But not in the same typical way it might be for some other perfectionists.....I am overweight, very lazy and undisciplined, I hope to get on a serious journey and allow God to work in me, but these are issues that i have that rule in my life.
Here is where perfection plays in. When i try to achieve something or complete something or just do anything at all i have this picture of what it would look like if it was perfect. Well needless to say my end product never lives up to the picture I have in my head of how it should be. So i get very discouraged, so much that it cripples me in any attempts to do anything at all.

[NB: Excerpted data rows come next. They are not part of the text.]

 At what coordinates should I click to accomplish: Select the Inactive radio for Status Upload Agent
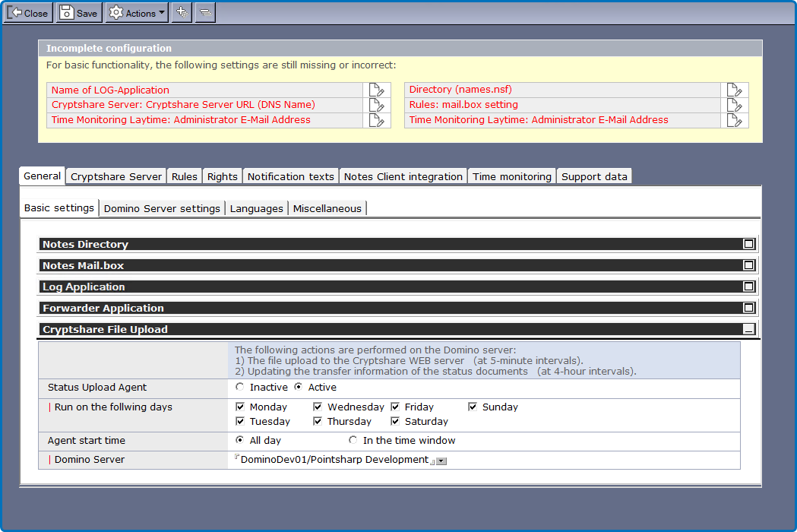tap(240, 388)
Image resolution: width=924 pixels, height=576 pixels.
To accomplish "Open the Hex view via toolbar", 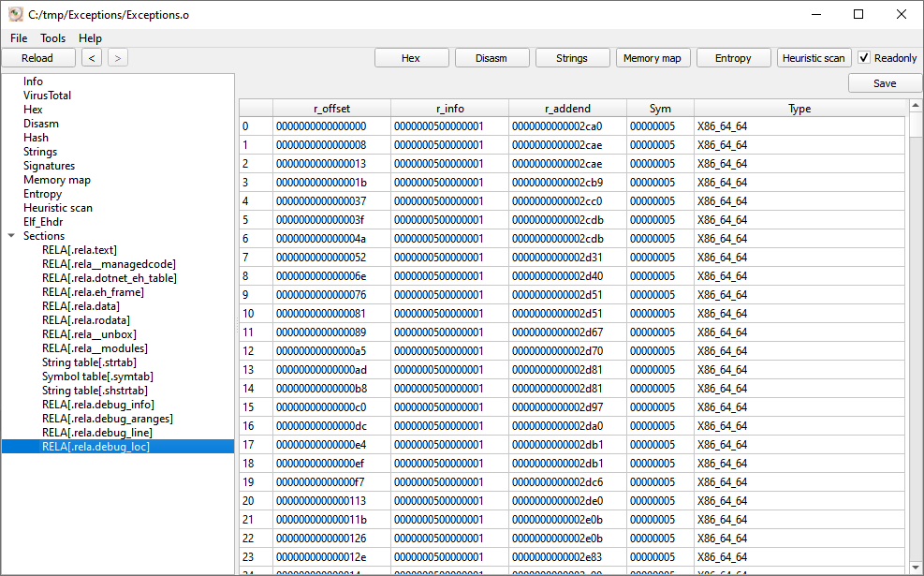I will (x=411, y=57).
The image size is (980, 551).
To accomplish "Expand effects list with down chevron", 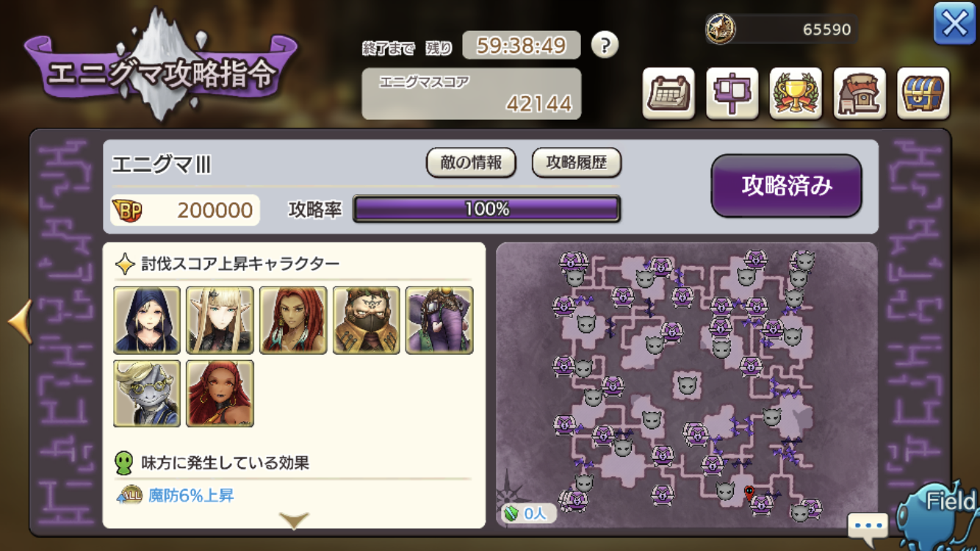I will pos(294,520).
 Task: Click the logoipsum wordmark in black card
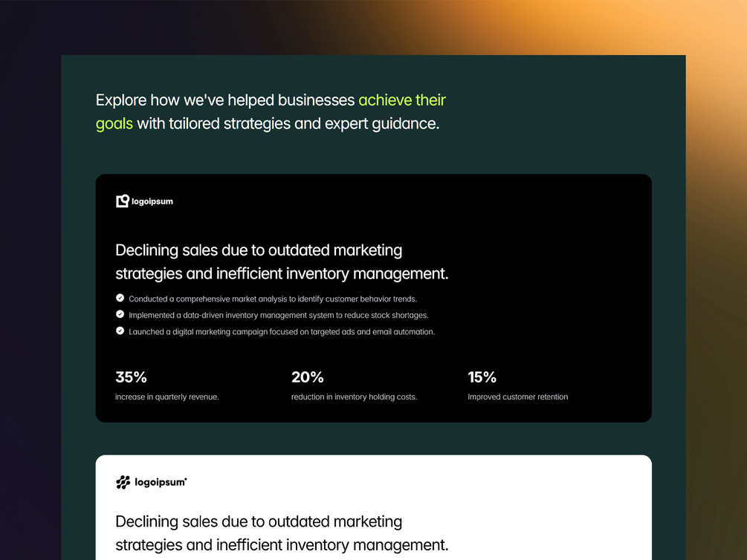point(152,201)
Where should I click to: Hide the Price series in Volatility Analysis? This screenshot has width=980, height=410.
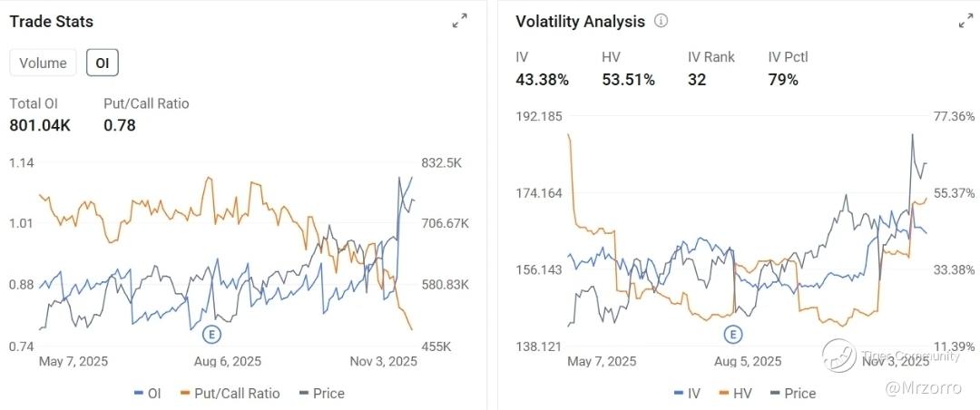point(792,393)
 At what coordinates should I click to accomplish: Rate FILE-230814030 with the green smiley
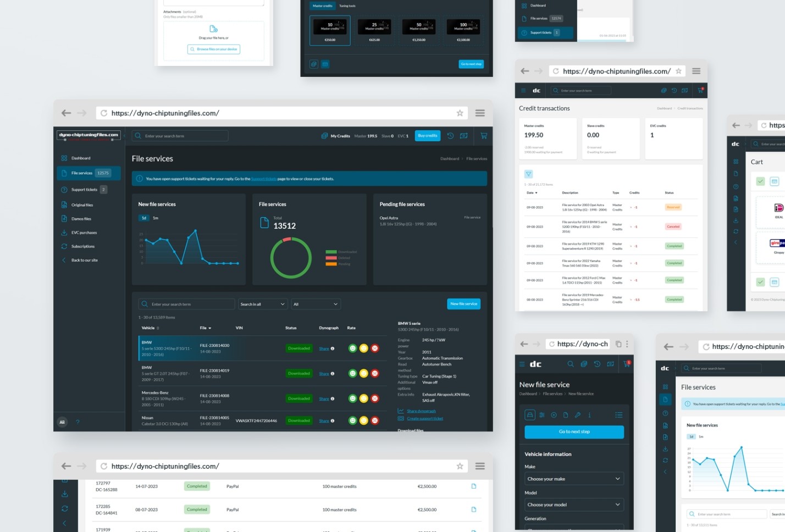353,348
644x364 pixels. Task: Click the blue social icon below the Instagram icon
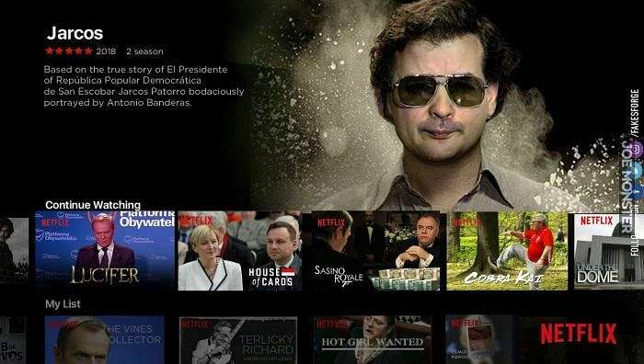pyautogui.click(x=637, y=169)
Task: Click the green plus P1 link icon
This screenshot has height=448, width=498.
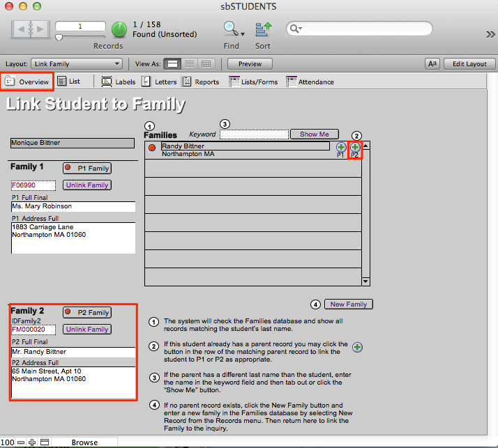Action: pos(341,148)
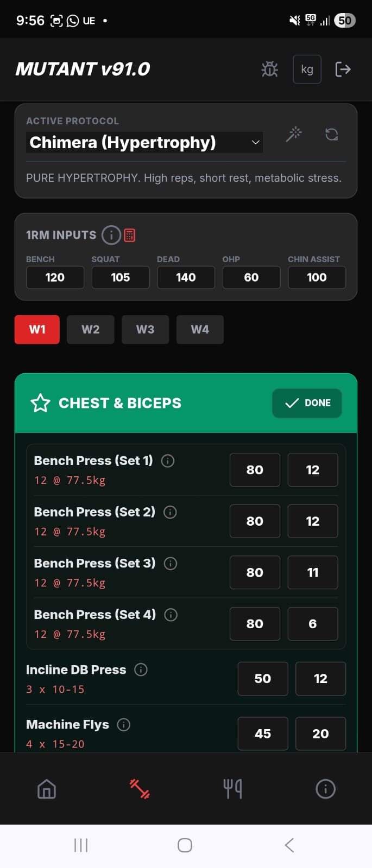Tap Android back navigation button

(289, 845)
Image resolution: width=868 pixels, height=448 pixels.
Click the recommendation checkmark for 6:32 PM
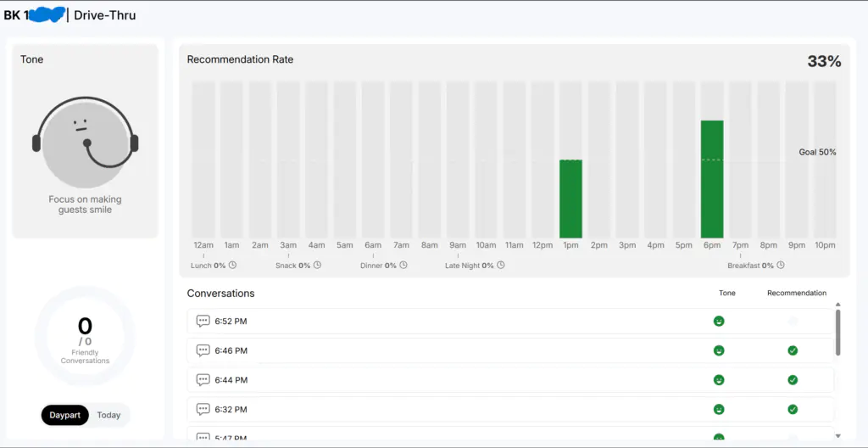tap(793, 409)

For example I really want to take pictures... but I know someone or a couple people who take them and they have this natural talent and their pictures or programs they use to edit them make them look gorgeous. I could never achieve that because my camera is different from theirs and i can't afford an editing program so I just don't take pictures. I also don't have all the knowledge they have so it would take me alot of learning and I often don't know where to begin.

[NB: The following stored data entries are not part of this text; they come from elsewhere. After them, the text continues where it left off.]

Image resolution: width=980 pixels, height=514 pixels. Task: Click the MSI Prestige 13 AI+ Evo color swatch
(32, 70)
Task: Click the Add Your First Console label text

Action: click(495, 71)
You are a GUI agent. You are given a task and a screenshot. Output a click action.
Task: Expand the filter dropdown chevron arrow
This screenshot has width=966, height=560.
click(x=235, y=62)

I did have a break through in this department a little during Christmas this past year though, A friend of mine and I decided to make photo wreaths for our families, we got an idea on pinterest and i tried to follow it ....i used the idea on pinterest and tried to follow the steps of the one posted and make mine identical, and my first attempt was an epic fail. I became really angry. I couldn't fit into someone elses template. It took me some time to think about the idea, and I just couldn't follow the template. I took the pinterest idea, and adapted to fit me, my personality, and the materials i had available to me (budget was tight as always) ..it did not look like the original idea I had in mind but it worked and gifts i were afraid family wouldn't like because they were just done on cardboard with ribbon and pretty paper ended up being the best Christmas gift we had ever given to our families.. I still have one left maybe i can post a picture later when i figure out how. The point is...I learned that what i do probably won't look like what you do...even if it is the same project. That is ok. It's ok to take an idea or a project and make it your own. I don't know why in life i never knew it was ok to just be me and I am learning to embrace my abilities, and learning what my talents are, and if i don't know how to do it, there are resources out there that will enable me to learn new things. How many of us really sit around thinking well i don't know anything about that so we sit in the dark refusing to budge and break out and try something we don't know how to do.....or are we embarrassed to admit we don't know how to do something or we simply don't want to learn because it's just too difficult. I am planning some upcoming projects that will help me break out of this I hope. Hopefully i will be posting about them soon.